Read Richard’s current thoughts about transhumanism and related fringe topics here.
[Commentary] | [Spoilers]
Science fictions movies do not need to be about a realistic future. If the creators have something to say, they might use the trappings of science fiction.
Able Edwards, the first movie shot completely against a green screen and released the same year as Sky Captain and the World of Tomorrow, has something to say. Set in a future just after the decimation of humans by a biological agent and the survivors relocation to a space station, Able Edwards wants to tell us about individuality, reality, and childhood innocence. It might also have something to say about cloning and virtual reality. Like the obvious clash between the real actors and the digital backgrounds, the movie fails miserably.
Able Edwards is a mogul based on Walt Disney, a maverick who brings joy to the public through animation and theme parks. The Edwards Corporation survives his untimely death and the near extinction of the human race to become a monopolistic robotic firm. In an effort to shake up the establishment and put the company in growth mode once again, the board decides to clone Able Edwards and raise the child to take over the corporation when he turns 25 years old. A hint of climatic events in his first 25 years make him the man he becomes, something like the original Able Edwards but haunted and driven by doubts about his own individuality. After a gruesome accident that claims the life of his girlfriend, Able begins to rage against societies focus on virtual reality. When he finally takes over the company, Able has a plan: develop a physical theme park on the space station, complete with real, albeit cloned, animals, rides, and exhibits.
As his personal life unravels and clone discrimination rears its ugly head, the theme park becomes a huge success, leading to more theme parks and a senate race. In the midst of all this change, one thing becomes obvious: this cannot be the future!
While science fiction can be used only as a setting, the success of the film depends on whether or not the future is reasonable, given the plot. The future depicted in Able Edwards is not reasonable, and this becomes more and more obvious as the story’s timeline moves through the years. In one scene, Able sits at a kitchen table next to his wife who is stirring and sipping coffee in a mug. They are on a space station with homes right out of “Ozzie and Harriet”! Occasional badly designed CGI robot and space station exterior shots, bullet train, and holographic video displays are the extent of futurism in this tale. Oh, and the androids that are different from humans only because they have ugly contact lenses and their hair is slicked back.
These science fiction trappings fail to invoke anything of the future, and the story of the clone fails to invoke any emotion other than sentimentality: Able sings softly to his baby sleeping in a not-at-all futuristic crib; someone snarls that he is doing a good job “for a clone”; his wife grows distant, because a big jump in time has occurred between scenes and she is inexplicably angry all the time now; etc.
What ultimately does the movie have to say? The future will be little different from the present. Humans will not change, and we will take our modern foibles, with a nice dash of the 1950’s, with us to space. Clones will question their existence off screen while androids passively stand doing nothing in their freaky contact lenses.
In other words, nothing is said about anything. I give this movie 2 out of 5 stars, only because out of all the bad acting, Scott Kelly Galbreath is surprisingly engaging as Able Edwards and his progenitor, despite most of his angst occurring offscreen.
——
**PROBLEM REQUIREMENTS:**
Reproduce the Able Edwards review word for word, from "[Commentary] | [Spoilers]" up to and including "of science fiction.". The data after this point is separate from the Able Edwards review.

Stored data:
——
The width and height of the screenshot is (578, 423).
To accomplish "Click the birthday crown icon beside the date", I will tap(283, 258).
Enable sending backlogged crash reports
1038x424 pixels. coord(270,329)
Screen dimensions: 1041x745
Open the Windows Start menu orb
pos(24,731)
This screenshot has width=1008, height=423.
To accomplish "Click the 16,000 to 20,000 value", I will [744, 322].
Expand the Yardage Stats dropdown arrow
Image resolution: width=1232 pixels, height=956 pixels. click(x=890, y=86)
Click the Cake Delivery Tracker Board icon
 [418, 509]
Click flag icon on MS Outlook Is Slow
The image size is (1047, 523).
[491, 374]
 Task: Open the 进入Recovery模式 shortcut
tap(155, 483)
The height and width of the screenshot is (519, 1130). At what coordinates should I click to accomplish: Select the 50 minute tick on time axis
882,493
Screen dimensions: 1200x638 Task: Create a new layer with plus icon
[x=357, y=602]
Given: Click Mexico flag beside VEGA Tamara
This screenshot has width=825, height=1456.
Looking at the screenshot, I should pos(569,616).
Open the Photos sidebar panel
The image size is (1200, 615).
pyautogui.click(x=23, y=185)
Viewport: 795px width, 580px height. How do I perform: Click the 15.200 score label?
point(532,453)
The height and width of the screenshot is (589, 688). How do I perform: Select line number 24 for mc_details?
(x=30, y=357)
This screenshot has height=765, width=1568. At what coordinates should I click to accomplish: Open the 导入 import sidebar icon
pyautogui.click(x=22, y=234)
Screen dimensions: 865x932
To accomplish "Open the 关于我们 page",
——
**REPLY:**
[Commentary] | [Spoilers]
Science fictions movies do not need to be about a realistic future. If the creators have something to say, they might use the trappings of science fiction.